Steve Jobs durante il poco tempo che dedicò allo studio, si interessò dello studio dei caratteri. In quel momento neanche lui aveva chiaro a cosa gli sarebbe servito. Da quello studio apprese non solo quanto i caratteri fossero importanti nella scrittura per la facilità di lettura, ma anche i rudimenti del design. Da quello iniziò gli approfondimenti che lo portarono a capire l’importanza della semplicità della forma sia per realizzare prodotti esteticamente belli che per renderli funzionali.

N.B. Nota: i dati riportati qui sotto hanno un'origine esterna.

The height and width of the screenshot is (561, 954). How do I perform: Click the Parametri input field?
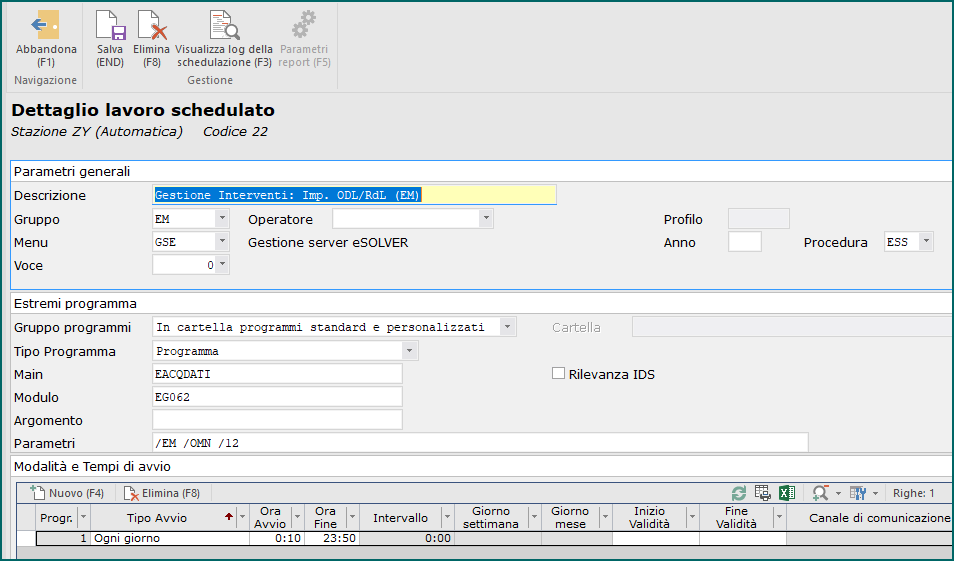tap(478, 443)
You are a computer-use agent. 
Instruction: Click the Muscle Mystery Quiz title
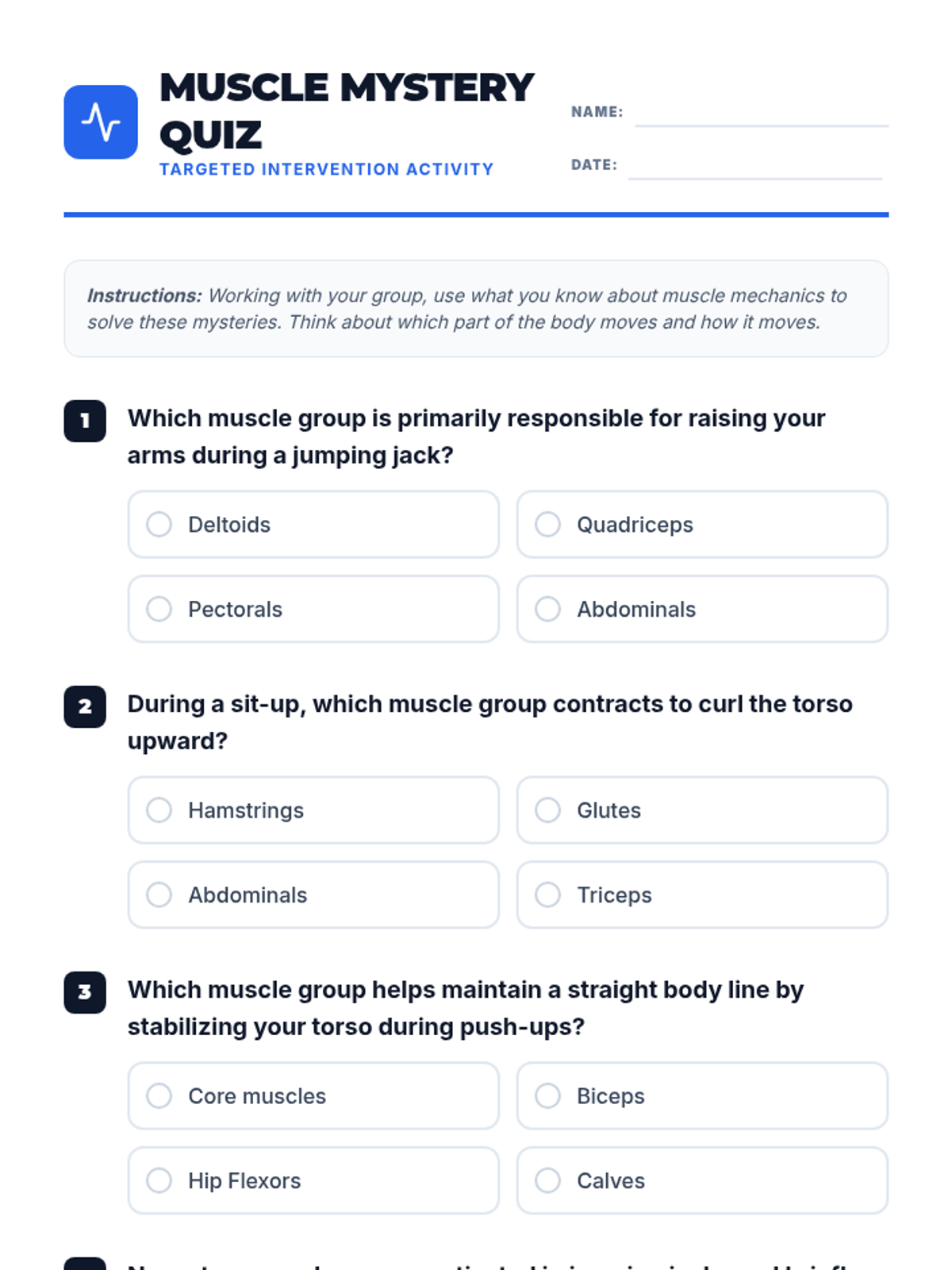tap(347, 111)
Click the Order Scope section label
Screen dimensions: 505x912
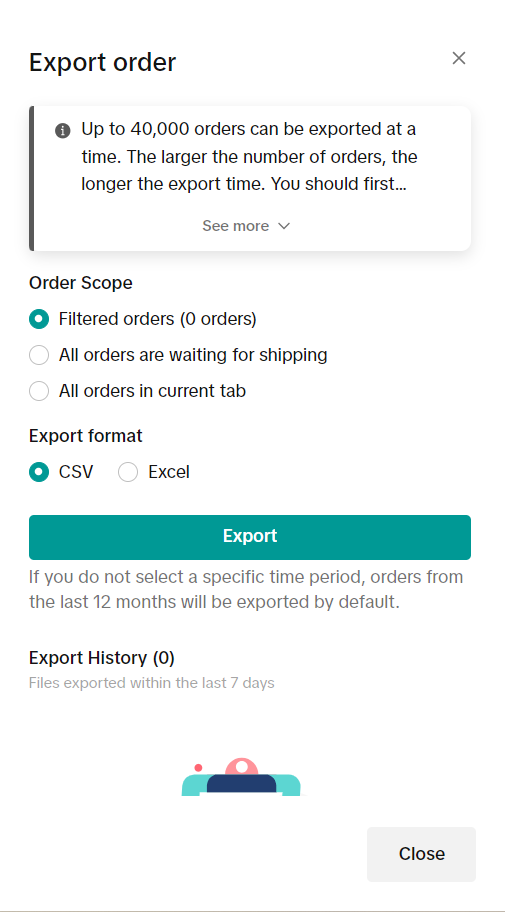pyautogui.click(x=81, y=283)
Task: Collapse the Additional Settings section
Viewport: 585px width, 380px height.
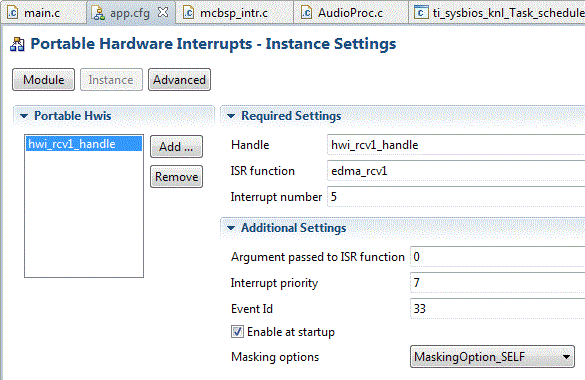Action: 231,228

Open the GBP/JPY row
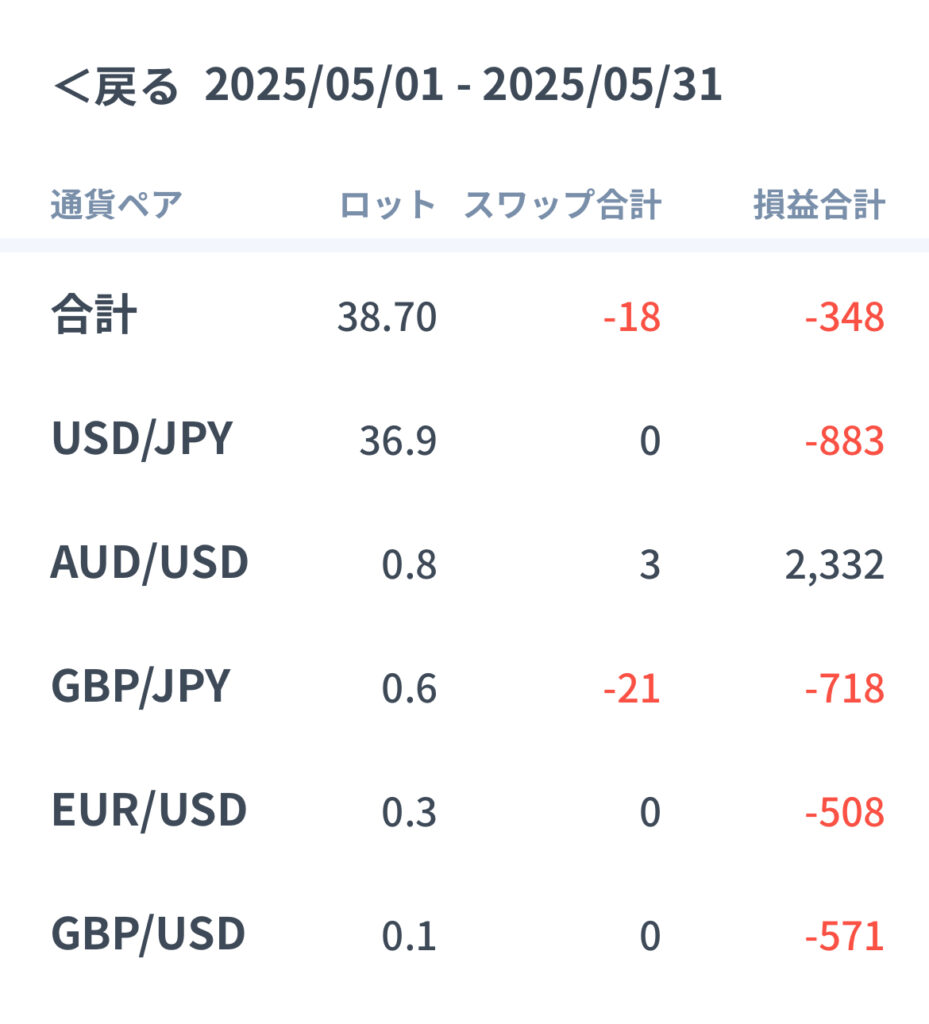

Fu solo allora che “unì i puntini”. Che si rese conto, cioè, di quanto era stato utile quello periodo di studio per il suo business.

Passione sì ma utile ai clienti

Tieni anche presente, però, come ci ricorda Chris Guillebeau nel suo libro “€100 bastano”, che non basta avere una passione per riuscire a farne un business. Bisogna trovare il modo ricavarne un prodotto che interessi dei clienti. “Non si viene pagati per un hobby in generale ma per aiutare la gente a perseguire il proprio hobby o qualcosa ad esse indirettamente correlato. Devo creare un valore da offrire nella mia attività, esattamente come fanno tutti gli altri. Senza di esso, non verrai retribuito in alcun modo e il viaggio rimarrebbe solo un hobby (benchè appassionante).” Cioè solo quando la passione si traduce in abilità apprezzata dalla gente hai in mano un business.

Qualche domanda utile

Ti suggerisco queste semplici domande che possono aiutarti ad individuare un mercato potenziale ideale per le tue passioni.

  • Ci sono persone che hanno chiesto il tuo aiuto? Ci sono abbastanza persone disposte a pagare in modo da guadagnare o trarre vantaggio dalla vostra esperienza?
  • Esistono altre imprese che offrono il medesimo prodotto o servizio ma non allo stesso modo?
    Questo di solito è un buon segnale, significa che c’è il mercato allora dovete differenziarvi e individuare le vostre linee distintive.

Questo semplice attività di ricerca non è sufficiente per iniziare un nuovo percorso lavorativo ma può sicuramente aiutarti ad individuare in quale area sono più concentrate le tue attitudini e competenze.